▸ Your assignment: What lines of the material below hold the string "indicator"? Copy them out.

BEGIN

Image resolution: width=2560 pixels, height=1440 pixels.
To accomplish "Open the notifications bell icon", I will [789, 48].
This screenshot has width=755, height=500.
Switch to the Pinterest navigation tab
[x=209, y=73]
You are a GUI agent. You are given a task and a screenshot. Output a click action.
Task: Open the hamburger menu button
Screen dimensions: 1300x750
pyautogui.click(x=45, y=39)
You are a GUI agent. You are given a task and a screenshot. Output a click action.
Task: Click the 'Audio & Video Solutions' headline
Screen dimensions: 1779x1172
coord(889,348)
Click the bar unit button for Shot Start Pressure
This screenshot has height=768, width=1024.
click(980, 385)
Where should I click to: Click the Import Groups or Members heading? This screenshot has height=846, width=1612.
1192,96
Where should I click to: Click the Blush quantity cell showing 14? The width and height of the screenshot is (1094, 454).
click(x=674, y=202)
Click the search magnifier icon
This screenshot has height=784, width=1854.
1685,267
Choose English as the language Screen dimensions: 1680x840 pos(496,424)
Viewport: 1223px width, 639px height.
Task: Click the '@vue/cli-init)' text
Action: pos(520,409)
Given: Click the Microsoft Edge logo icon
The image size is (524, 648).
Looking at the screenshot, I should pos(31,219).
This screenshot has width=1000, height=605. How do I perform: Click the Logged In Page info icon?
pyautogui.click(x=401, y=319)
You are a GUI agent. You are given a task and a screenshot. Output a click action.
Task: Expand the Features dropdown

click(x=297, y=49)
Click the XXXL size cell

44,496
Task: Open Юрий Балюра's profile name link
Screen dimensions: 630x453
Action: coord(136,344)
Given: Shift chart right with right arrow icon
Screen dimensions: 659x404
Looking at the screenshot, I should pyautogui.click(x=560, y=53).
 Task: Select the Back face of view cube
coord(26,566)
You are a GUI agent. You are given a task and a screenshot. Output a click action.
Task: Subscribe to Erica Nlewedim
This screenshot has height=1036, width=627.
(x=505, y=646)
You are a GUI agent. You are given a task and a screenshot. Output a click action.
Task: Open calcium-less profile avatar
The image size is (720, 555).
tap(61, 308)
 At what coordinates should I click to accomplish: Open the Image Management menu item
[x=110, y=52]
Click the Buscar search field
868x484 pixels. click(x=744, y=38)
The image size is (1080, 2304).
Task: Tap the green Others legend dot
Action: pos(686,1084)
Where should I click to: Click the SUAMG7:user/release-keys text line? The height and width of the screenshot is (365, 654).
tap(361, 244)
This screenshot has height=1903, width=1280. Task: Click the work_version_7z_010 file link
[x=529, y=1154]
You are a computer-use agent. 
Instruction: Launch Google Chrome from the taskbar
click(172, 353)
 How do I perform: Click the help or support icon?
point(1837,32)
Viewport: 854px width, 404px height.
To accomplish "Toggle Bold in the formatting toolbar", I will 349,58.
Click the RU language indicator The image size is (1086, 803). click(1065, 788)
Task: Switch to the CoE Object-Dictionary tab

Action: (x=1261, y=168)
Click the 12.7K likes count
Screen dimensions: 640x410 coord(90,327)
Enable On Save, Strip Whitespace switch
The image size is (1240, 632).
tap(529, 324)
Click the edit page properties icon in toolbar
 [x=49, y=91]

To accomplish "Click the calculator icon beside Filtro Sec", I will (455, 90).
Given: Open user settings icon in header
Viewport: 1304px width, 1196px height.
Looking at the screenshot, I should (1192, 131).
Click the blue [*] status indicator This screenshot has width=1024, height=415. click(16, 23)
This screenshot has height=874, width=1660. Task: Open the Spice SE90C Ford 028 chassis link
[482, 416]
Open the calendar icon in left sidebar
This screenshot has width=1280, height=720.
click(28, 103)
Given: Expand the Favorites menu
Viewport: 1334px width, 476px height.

END

▸ Response box:
Click the RU language indicator The image size is (1086, 803). click(1065, 788)
Click the blue [*] status indicator This screenshot has width=1024, height=415. click(16, 23)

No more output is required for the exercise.